::: Source extract :::

Saturday, November 18, 2006

mostly me...

i live in a city where people do not bother to stick their heads out of the windows. n' i do not quite understand how. not even their hands... their elbows. i travel in buses where most people do not stare at the seemingly fast moving streets when the bus is doin' 60. they do not get the feel of travellin' time because they do not look into the road from their windows. instead... they've a radio. i might get one too. i mean soon.

i live in a world where everyone agrees to - "Cancer must be fought"... n' still most of them ignores evolution. i hate dogs n' i mostly mean the pet ones. but i always find some resemblance of me with the stray ones. n' i'm sorry for them too. i love the ozone layer more than the blue skies... n' i rarely count the stars even when i'm mostly sleepless.

::: Stored data :::

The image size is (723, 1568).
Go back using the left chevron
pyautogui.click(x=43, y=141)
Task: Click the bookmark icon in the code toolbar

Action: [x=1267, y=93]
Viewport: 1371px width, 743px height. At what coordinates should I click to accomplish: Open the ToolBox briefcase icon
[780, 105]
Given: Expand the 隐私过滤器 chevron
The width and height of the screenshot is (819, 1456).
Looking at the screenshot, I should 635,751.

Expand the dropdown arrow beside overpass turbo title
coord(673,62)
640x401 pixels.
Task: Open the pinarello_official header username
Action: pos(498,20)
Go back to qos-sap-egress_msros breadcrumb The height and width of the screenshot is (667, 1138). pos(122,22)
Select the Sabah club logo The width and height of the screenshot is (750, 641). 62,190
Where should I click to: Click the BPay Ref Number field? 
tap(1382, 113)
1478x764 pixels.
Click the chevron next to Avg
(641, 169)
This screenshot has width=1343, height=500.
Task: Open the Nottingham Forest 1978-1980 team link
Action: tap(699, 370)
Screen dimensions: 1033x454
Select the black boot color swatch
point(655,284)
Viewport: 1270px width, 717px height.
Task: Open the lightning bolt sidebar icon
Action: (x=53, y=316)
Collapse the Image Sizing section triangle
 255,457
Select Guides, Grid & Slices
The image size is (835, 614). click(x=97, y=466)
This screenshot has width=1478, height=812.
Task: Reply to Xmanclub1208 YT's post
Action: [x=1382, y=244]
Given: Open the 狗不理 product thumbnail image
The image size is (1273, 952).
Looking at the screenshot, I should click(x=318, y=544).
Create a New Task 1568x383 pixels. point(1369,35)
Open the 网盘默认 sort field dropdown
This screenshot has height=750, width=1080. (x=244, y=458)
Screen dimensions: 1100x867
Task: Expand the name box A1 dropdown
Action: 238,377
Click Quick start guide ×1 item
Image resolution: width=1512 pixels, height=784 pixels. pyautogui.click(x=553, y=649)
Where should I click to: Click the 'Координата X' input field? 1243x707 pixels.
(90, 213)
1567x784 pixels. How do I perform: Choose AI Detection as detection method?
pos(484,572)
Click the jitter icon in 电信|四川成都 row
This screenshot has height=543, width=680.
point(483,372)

:::

Which body parts does the blog post say people in the writer's city don't stick out of the windows?

**Completed exercise**
Heads, hands, and elbows.